Karen was kind and self-effacing, to the point that she’d referred to herself as “egoless.” My three granddaughters met her and liked her immediately when we journeyed to Nova Scotia, where Leslie’s extended family maintains a summer house. We sailed and canoed during the day and played pool or penny-ante poker at night. Karen was without fail delightful company.

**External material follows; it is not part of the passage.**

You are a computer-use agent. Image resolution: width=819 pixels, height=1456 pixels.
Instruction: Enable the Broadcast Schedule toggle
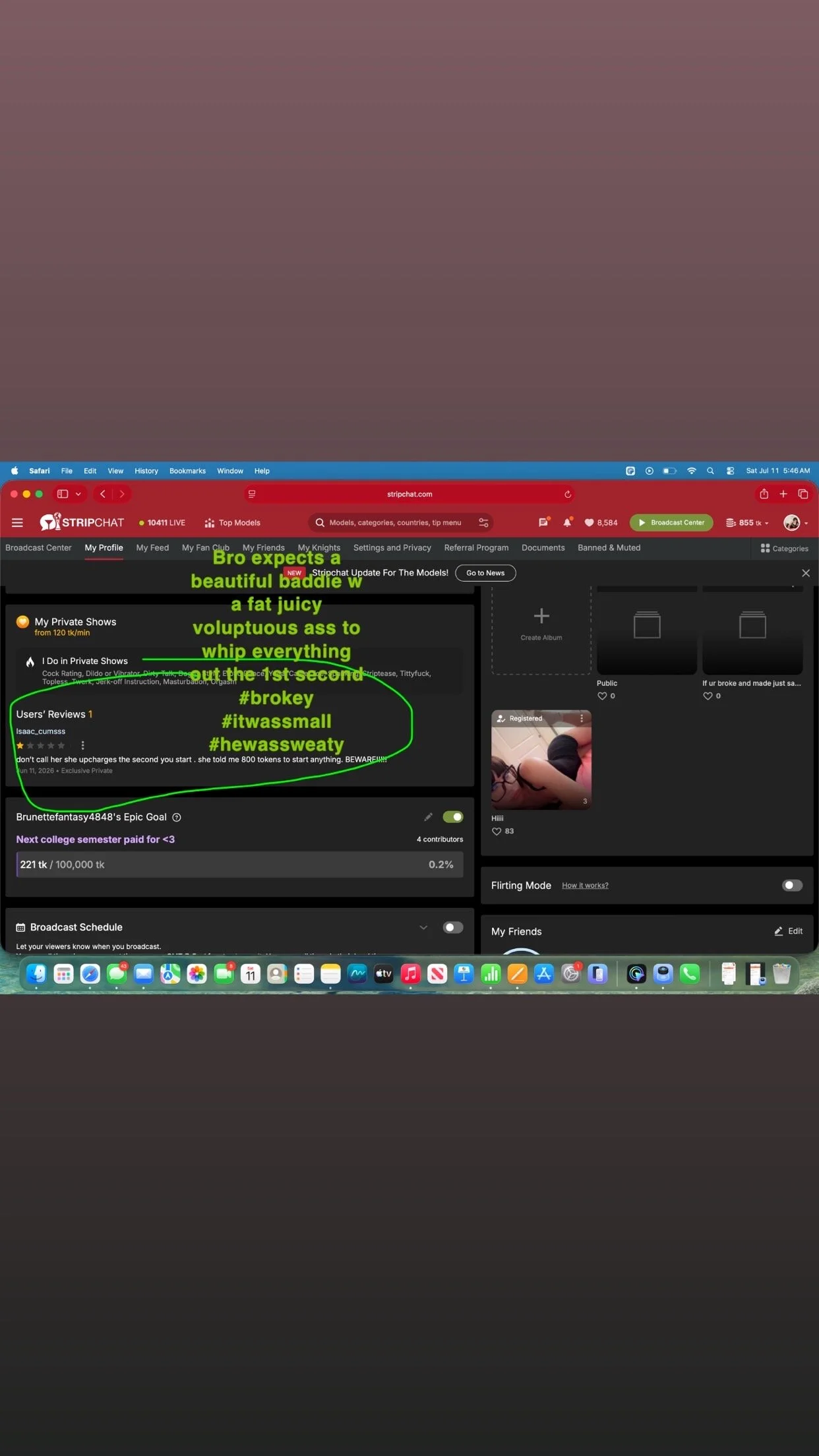453,927
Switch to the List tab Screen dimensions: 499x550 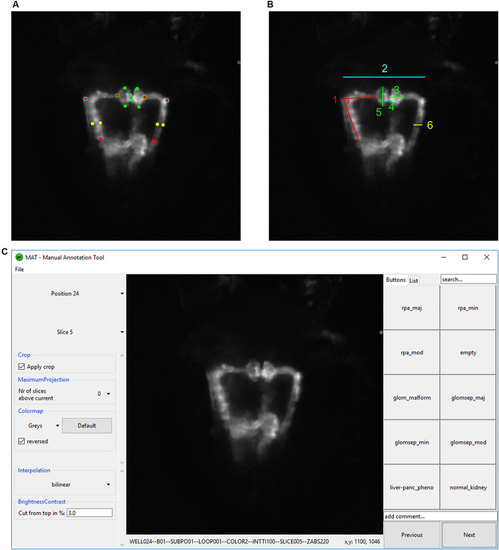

About three weeks ago, Leslie and I were hiking in Arizona when Karen responded to a text from Leslie, who hadn’t heard back from her for awhile. Karen texted, “I’ve got the virus.” She had noticed the symptoms two weeks earlier but had not called a doctor, choosing instead to quarantine herself. She had told only her mother, brothers, and son. We were at a loss to explain this reticence, this extreme sense of privacy. Leslie tried to convince her friend to FaceTime with a doctor and get tested, but the advice wasn’t taken, and it was too late anyway. That night, unable to get out of bed, Karen called 911. An ambulance brought her to the hospital. Seventeen days later, Mark texted Leslie that her friend had passed. Leslie has been in tears, off and on, ever since, recalling a sisterhood that endured for more than half a century. In my mind, I multiply Leslie’s grief, and the grief of Karen’s family, by 72,271 — the number of U.S. deaths from Covid-19 as of Monday, May 4 — but no mathematics can communicate so much loss, so much sorrow.